In some ways, we give names to consciousness as a unit of consciousness, like Ātmā means "a spark of consciousness." It's eternal, it's non-reducible, it's always there, it always exists, and it always will exist. And it's flame-like in that it illuminates. For instance, right now we're sitting here, and all our bodies are illuminated by that flame. You can feel your feet; you can feel your hands, and that's because you're conscious. Consciousness is like a flame, but we forget about it.
One of the ways we forget about it is we come into what's called the bodily concept of life, and I start thinking, "I am my body." So the forgotten flame is that we've forgotten who we are, which is part of that. And then, under the pull of nature's modes, lies your purest self waiting to be remembered. This is a simple explanation of what spiritual practice is: it's an awakening to what we already are. You don't have to become something else; you don't have to change who you are. You just have to remember who you actually are.
And it's in diverting our attention to a false sense of self we call ahaṅkāra, which means "a false ego." There is a real ego; that's the real thing, who we are. But the false ego means I misidentify myself with the body, and when I do that, I suffer. And what's that suffering feels like? It feels kind of like a forest fire, like being in the middle of a forest fire; things are burning. So that's the other forgotten flame: we forget we're in the middle of a forest fire. And if you are planning a picnic, let's say, in the middle of a forest fire, it's going to be interrupted one way or the other.
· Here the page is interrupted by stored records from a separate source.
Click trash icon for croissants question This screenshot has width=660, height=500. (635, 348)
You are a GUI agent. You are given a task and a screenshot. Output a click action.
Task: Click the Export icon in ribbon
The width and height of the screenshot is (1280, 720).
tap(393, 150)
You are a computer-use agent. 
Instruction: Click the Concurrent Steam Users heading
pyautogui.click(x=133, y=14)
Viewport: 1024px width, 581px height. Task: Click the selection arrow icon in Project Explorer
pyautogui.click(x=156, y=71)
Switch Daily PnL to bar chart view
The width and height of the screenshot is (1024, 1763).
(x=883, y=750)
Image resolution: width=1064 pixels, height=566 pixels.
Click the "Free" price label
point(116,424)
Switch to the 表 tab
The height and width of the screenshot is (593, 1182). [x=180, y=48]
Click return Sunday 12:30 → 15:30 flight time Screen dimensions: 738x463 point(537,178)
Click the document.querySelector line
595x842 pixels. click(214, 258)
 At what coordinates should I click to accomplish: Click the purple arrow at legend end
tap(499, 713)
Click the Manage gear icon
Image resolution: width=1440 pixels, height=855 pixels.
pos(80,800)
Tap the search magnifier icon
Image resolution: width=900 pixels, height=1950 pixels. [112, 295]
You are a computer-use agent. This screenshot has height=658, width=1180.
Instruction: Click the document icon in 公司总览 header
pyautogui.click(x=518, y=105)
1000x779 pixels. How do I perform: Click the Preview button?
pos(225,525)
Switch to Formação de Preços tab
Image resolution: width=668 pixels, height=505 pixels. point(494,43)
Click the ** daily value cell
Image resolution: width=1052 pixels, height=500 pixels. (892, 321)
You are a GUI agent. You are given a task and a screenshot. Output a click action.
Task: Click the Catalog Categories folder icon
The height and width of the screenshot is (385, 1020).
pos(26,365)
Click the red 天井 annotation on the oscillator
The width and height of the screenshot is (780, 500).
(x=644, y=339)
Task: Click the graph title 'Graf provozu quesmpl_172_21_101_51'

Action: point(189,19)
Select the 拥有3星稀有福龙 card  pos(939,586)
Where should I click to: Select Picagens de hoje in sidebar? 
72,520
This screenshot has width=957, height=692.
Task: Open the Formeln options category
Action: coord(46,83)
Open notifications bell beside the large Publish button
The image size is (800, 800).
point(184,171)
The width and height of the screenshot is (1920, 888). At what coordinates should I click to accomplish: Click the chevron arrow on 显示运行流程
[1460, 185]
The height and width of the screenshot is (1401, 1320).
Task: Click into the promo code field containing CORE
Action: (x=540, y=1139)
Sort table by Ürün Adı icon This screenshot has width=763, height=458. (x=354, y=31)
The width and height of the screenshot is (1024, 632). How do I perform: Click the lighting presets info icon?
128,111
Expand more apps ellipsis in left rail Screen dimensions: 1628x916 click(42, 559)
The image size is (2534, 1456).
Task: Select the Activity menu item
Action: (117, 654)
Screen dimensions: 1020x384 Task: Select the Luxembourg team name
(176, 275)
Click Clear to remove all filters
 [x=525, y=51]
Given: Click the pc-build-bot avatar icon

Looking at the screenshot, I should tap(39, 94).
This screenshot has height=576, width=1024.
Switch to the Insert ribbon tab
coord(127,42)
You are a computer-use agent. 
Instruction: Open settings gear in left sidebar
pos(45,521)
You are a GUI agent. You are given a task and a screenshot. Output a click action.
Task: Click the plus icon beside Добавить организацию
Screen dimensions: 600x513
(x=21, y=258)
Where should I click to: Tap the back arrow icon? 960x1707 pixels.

There's an ancient text written by a really powerful sage, scholar, a saintly commentator on the ancient Vedas named Viśvanātha Cakravartī Ṭhākura. And he wrote this song in Sanskrit that starts:
'saṁsāra-dāvānala-līḍha-loka- trāṇāya kāruṇya-ghanāghanatvam prāptasya kalyāṇa-guṇārṇavasya,
vande guroḥ śrī-caraṇāravindam.'
In this first stanza of his poem, he says it's from Sanskrit that actually the world is burning. Our bodies are burning; they're 98.6 degrees—that's hot—and they eventually burn out. And the world is sort of like a forest fire. Whatever we are used to now, whatever paradigm we think is our paradigm, somehow or other, it will be burned. So he says we're in this forest fire. We can't soothe that burning sensation from the massive fire that we're in the middle of with a few buckets of water. You need a rainstorm; you need a heavy rainstorm, and that would quell the intense heat and the flames of destruction. So this is one of the ideas of spiritual practice also: that we invoke a rainstorm of what's called kāruṇya, a kind of soothing of this burning sensation from the material world. And it's altogether possible because we're not actually burning; we're burning because of our false identification with the world.